Regulatory and Market Implications

The transaction represents a material change in the nature and scale of K-TIG’s activities, necessitating re-compliance with ASX Listing Rules Chapters 1 and 2. The company’s shares have been suspended since January 2023, and successful completion of the transaction and capital raise is critical for reinstatement to official quotation.

Investors should note the speculative nature of the investment, with key risks including the company’s current loss-making status, going concern uncertainties, reliance on a concentrated customer base, product quality and regulatory compliance risks, and competitive pressures in the metal powder additive manufacturing sector.

Independent Expert and Industry Context

An independent expert report from Stantons Corporate Finance concludes that the issue of performance rights to MPW vendors is fair and reasonable to non-participating shareholders, based on a market-based valuation methodology. The report highlights that the performance rights are structured to mitigate risk by linking vesting to both revenue milestones and share price hurdles, ensuring alignment of interests.

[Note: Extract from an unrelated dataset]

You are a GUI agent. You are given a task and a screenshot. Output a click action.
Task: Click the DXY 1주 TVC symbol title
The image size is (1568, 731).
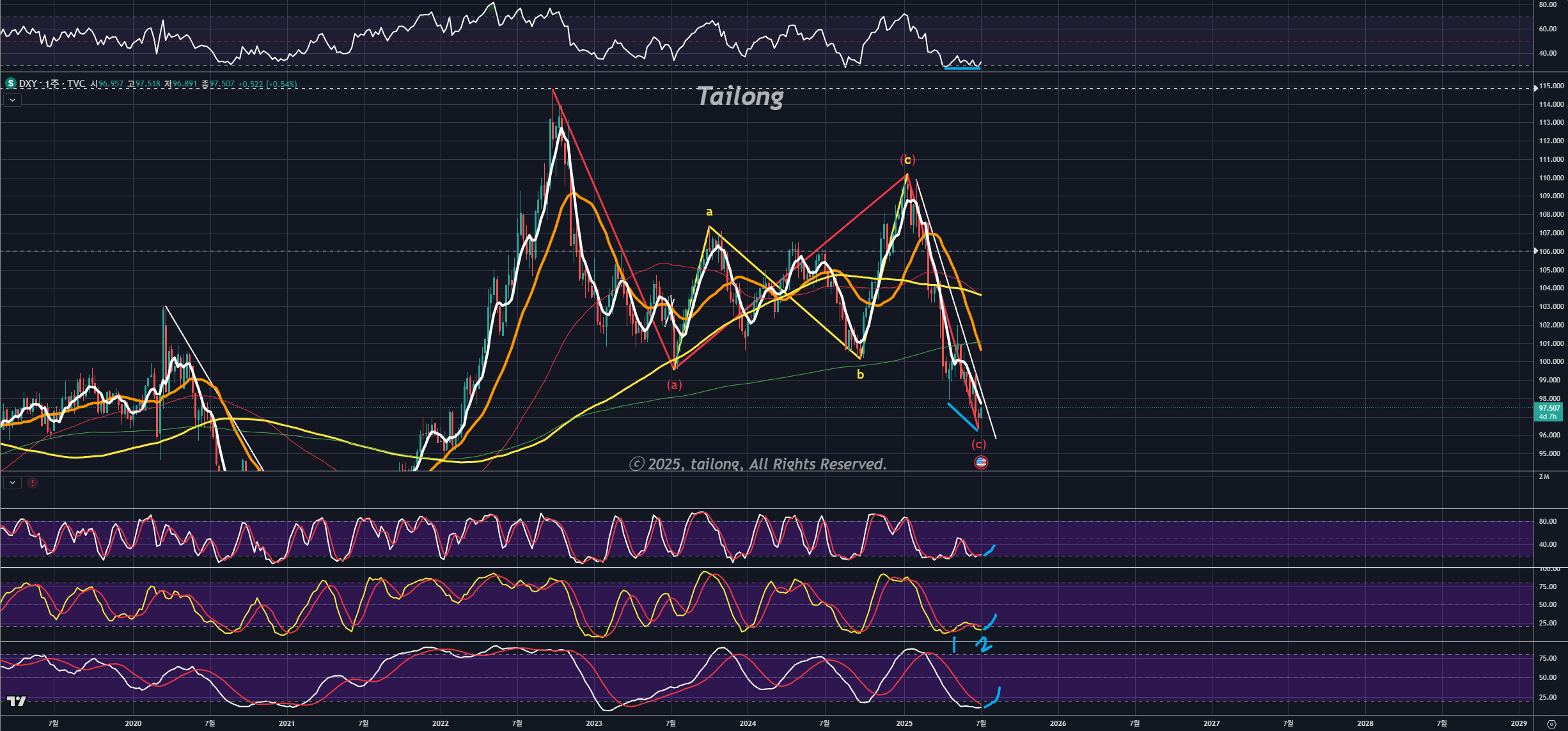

Complementing this, an intellectual property report confirms MPW’s robust patent portfolio covering its innovative powder production technology, with multiple granted patents and applications across key jurisdictions.

Industry analysis underscores strong growth in the global metal powders market for additive manufacturing, driven by aerospace, defense, medical, and energy sectors. The demand for high-purity, tightly controlled powders produced by advanced atomization methods is expected to accelerate, positioning MPW’s technology well within a rapidly evolving market.

Bottom Line?

As K-TIG seeks shareholder approval to complete this transformative acquisition and capital raise, the market will be watching closely to see if the company can successfully scale MPW’s innovative technology and navigate the risks inherent in this speculative but promising sector.

Questions in the middle?

  • Will K-TIG secure the minimum $7 million subscription to complete the transaction and regain ASX quotation?
  • How will MPW’s DirectPowderSM technology perform at scale against established atomization methods?
  • What impact will customer concentration, especially reliance on Toho Titanium and Solvus Global, have on future revenue stability?